For parents confronting divorce, one of the first challenges you’ll face is how to talk to your children about the impending breakup. Family separation is a highly emotional experience for everyone, especially children who may feel shocked, sad, or angry. By offering support and patience, you can help your children navigate the unfamiliar circumstances and minimize tension.
The way you talk to your children about divorce depends on their age and maturity. It’s important to be truthful but kid-friendly with your explanation. Keep your answers simple and straightforward for younger children. Avoid giving them too much information that is difficult to process.
The most critical issues to discuss are the changes your children will experience in everyday life, such as a change of residence or one parent leaving the family home. Logistical information about any changes to living arrangements, school, or activities is far more significant to them than the reasons why you and your spouse are separating.
There’s no one best way to help your child cope with divorce or separation but it’s crucial to avoid disparaging your spouse. The conflict between parents can be damaging for children and they should never be put in the middle of your fights or feel they have to choose one parent’s side. You’ll want to present a united front by agreeing in advance on a straightforward explanation about why the marriage is ending.
A child’s reaction to divorce can vary depending on age and developmental levels. Some may cry and beg for reconciliation. Others may act out. And some may become quiet and withdrawn. While you can’t control your child’s reaction you can reduce conflict with your spouse. Act as a consistent and nurturing parent by making sure both you and your spouse remain involved with supporting your children, regardless of how they are reacting to the divorce.
It’s also best to keep information about legal proceedings and meetings with lawyers among adults along with your personal feelings about your spouse as you go through the divorce process.
After the initial discussion, keep the door open to further talks with your children, by creating opportunities for them to talk about the divorce. Use these times to acknowledge their feelings and offer support. Always assure them that divorce is not their fault and that both you and your spouse love them, irrespective of the divorce. If necessary, seek support that is available through many religious communities, a school counselor, or a family therapist.

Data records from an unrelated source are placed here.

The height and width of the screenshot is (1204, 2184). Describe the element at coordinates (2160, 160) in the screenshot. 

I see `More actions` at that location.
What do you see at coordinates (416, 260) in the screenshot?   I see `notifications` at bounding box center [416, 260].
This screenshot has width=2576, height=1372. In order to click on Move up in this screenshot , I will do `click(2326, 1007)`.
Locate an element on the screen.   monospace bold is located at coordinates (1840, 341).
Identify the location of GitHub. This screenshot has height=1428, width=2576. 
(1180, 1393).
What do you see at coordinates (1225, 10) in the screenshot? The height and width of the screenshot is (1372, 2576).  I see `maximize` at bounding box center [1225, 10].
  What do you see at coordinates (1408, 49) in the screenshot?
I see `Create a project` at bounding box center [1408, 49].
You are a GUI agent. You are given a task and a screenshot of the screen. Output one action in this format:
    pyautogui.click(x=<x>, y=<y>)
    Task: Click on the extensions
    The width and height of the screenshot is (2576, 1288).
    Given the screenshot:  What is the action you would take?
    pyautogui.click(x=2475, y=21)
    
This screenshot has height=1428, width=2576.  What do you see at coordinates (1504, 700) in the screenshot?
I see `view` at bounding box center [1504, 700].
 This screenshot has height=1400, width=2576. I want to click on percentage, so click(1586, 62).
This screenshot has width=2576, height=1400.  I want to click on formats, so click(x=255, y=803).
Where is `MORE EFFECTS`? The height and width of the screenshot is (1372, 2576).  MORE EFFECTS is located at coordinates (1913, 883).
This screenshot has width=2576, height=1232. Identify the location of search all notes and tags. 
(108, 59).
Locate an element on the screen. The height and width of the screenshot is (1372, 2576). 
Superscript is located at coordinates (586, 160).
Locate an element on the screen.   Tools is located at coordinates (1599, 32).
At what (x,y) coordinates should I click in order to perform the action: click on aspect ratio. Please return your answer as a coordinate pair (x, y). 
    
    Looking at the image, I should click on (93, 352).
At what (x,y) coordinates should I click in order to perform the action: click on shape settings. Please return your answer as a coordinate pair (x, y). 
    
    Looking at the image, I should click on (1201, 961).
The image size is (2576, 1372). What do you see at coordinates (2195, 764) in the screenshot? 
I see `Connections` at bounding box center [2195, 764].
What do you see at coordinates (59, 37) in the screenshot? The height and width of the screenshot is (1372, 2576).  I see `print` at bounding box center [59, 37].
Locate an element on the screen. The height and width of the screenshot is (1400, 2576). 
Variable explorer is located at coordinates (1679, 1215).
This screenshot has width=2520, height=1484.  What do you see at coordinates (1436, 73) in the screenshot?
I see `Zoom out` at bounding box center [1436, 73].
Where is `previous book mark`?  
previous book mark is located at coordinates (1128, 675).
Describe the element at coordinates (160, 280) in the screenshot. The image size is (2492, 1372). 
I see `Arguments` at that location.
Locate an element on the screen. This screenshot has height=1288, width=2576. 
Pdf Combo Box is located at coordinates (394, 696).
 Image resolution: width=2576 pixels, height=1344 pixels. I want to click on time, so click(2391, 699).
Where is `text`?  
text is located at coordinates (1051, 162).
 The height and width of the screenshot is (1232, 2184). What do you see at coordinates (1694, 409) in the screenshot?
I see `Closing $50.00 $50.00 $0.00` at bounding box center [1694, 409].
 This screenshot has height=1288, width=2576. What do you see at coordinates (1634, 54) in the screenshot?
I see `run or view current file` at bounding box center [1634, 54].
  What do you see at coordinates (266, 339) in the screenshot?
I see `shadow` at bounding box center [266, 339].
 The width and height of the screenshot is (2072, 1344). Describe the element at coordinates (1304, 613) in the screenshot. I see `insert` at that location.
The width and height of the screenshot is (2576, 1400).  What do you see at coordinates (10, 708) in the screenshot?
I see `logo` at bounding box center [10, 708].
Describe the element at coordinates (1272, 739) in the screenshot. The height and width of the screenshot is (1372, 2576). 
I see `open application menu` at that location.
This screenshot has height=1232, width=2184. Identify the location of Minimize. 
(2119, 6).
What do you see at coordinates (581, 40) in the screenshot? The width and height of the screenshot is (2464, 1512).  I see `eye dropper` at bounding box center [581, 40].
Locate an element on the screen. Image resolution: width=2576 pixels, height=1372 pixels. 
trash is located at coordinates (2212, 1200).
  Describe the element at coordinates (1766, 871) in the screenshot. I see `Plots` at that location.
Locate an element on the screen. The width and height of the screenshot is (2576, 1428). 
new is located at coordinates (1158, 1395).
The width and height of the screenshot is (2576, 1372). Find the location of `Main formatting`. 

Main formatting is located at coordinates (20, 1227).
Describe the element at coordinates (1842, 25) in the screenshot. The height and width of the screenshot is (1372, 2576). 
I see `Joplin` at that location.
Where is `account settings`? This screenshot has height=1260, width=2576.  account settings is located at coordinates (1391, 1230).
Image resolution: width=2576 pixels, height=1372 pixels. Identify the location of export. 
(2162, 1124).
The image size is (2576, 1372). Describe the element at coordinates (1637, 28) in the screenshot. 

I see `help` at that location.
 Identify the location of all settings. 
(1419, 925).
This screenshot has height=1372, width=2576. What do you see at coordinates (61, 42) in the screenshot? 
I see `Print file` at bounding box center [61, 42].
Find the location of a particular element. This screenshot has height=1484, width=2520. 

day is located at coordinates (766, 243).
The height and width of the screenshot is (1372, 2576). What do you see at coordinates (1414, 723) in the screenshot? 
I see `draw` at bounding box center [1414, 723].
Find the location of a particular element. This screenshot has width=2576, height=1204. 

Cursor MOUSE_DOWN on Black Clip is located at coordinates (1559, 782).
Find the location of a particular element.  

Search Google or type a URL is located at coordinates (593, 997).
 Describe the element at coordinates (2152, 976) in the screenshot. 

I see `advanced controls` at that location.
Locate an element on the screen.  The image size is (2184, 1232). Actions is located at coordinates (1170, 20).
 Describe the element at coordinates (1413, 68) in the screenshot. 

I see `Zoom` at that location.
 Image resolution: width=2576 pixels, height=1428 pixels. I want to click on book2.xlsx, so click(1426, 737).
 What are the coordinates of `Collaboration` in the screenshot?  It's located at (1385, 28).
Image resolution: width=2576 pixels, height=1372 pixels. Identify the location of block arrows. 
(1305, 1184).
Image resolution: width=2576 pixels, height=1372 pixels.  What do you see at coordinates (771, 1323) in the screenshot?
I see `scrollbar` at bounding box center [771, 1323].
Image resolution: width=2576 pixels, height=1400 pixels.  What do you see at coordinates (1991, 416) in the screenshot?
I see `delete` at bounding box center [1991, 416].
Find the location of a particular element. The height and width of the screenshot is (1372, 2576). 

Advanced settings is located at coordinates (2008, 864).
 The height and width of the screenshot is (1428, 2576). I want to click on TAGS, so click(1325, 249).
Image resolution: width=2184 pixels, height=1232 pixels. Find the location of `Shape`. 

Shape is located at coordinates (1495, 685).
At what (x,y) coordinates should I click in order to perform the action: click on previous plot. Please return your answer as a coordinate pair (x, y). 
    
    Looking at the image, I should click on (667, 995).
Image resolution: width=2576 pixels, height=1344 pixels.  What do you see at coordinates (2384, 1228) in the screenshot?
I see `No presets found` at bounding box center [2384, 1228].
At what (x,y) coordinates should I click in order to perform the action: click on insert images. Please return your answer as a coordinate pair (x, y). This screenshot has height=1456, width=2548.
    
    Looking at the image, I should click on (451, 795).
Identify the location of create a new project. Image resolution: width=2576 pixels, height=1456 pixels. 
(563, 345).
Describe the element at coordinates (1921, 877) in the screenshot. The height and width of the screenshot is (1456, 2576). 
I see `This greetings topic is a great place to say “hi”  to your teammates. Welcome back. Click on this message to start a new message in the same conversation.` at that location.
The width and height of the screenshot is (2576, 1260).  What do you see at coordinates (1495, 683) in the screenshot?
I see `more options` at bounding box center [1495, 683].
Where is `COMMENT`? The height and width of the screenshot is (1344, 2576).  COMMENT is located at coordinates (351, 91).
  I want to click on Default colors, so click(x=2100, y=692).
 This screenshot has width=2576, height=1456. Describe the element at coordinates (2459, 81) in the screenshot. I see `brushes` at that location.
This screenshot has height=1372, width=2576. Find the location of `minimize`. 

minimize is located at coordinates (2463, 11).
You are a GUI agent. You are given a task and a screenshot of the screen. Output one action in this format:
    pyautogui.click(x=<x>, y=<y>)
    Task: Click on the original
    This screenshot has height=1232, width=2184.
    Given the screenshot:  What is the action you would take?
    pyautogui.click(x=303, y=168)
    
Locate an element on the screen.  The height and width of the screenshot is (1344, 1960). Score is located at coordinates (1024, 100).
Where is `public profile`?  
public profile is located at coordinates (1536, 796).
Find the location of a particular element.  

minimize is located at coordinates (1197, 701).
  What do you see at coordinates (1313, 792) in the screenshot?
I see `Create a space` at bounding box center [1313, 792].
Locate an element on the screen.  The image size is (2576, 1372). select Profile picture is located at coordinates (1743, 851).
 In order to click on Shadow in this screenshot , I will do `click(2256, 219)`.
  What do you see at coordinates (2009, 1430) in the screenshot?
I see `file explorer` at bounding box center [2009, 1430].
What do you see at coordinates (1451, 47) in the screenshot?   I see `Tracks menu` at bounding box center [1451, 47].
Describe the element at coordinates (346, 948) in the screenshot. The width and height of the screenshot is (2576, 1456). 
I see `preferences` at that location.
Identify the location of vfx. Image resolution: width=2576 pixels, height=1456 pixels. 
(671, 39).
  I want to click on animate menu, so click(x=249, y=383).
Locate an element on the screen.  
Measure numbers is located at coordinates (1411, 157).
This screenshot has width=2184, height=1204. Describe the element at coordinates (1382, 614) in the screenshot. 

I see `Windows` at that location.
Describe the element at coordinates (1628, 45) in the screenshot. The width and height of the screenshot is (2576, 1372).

It’s important to take care of yourself so that you can help your children through this difficult time. Seek professional counseling or turn to the adults in your life as a source of support to meet your own emotional needs. By learning how to cope with the loss of your relationship you’ll be better equipped to help your children work through their emotions. With your support, your children will feel more at ease and you can emerge from the divorce process with an even stronger bond.